● TASK STATEMENT: Reproduce the closing part of the entries exactly: the line with "Given: Switch to the Lighthouse tab" and all lines after it, ending with the last line, and nothing else.

● AVAILABLE RECORDS:
--- START ---

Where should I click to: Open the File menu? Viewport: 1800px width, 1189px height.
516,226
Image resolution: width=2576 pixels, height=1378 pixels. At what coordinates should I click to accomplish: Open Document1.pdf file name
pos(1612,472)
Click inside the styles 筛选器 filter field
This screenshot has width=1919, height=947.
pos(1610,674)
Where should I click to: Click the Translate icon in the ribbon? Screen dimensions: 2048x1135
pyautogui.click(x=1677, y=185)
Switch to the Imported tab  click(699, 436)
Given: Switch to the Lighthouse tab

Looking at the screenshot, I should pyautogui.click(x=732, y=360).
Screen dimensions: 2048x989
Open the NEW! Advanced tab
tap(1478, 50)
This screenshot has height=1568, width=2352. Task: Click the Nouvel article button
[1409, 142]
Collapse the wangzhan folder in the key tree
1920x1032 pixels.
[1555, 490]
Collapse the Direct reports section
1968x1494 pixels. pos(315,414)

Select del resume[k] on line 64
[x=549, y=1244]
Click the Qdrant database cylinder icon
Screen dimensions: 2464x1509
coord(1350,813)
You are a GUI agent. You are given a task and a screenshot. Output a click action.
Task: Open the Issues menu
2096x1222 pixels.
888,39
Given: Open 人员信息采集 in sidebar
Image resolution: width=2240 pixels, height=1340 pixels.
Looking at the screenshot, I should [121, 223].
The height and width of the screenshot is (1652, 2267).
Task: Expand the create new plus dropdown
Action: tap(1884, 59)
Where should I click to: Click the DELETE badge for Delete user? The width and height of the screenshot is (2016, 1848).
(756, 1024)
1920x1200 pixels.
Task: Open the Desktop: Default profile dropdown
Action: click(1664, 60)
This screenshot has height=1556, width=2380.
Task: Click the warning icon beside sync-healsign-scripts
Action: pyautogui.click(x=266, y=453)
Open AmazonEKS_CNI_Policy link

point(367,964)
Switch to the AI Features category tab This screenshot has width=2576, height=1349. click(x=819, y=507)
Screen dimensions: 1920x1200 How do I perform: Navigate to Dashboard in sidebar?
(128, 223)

--- END ---

● ANSWER TO THIS EXERCISE:
Given: Switch to the Lighthouse tab

Looking at the screenshot, I should pyautogui.click(x=732, y=360).
Screen dimensions: 2048x989
Open the NEW! Advanced tab
tap(1478, 50)
This screenshot has height=1568, width=2352. Task: Click the Nouvel article button
[1409, 142]
Collapse the wangzhan folder in the key tree
1920x1032 pixels.
[1555, 490]
Collapse the Direct reports section
1968x1494 pixels. pos(315,414)

Select del resume[k] on line 64
[x=549, y=1244]
Click the Qdrant database cylinder icon
Screen dimensions: 2464x1509
coord(1350,813)
You are a GUI agent. You are given a task and a screenshot. Output a click action.
Task: Open the Issues menu
2096x1222 pixels.
888,39
Given: Open 人员信息采集 in sidebar
Image resolution: width=2240 pixels, height=1340 pixels.
Looking at the screenshot, I should [121, 223].
The height and width of the screenshot is (1652, 2267).
Task: Expand the create new plus dropdown
Action: tap(1884, 59)
Where should I click to: Click the DELETE badge for Delete user? The width and height of the screenshot is (2016, 1848).
(756, 1024)
1920x1200 pixels.
Task: Open the Desktop: Default profile dropdown
Action: click(1664, 60)
This screenshot has height=1556, width=2380.
Task: Click the warning icon beside sync-healsign-scripts
Action: pyautogui.click(x=266, y=453)
Open AmazonEKS_CNI_Policy link

point(367,964)
Switch to the AI Features category tab This screenshot has width=2576, height=1349. click(x=819, y=507)
Screen dimensions: 1920x1200 How do I perform: Navigate to Dashboard in sidebar?
(128, 223)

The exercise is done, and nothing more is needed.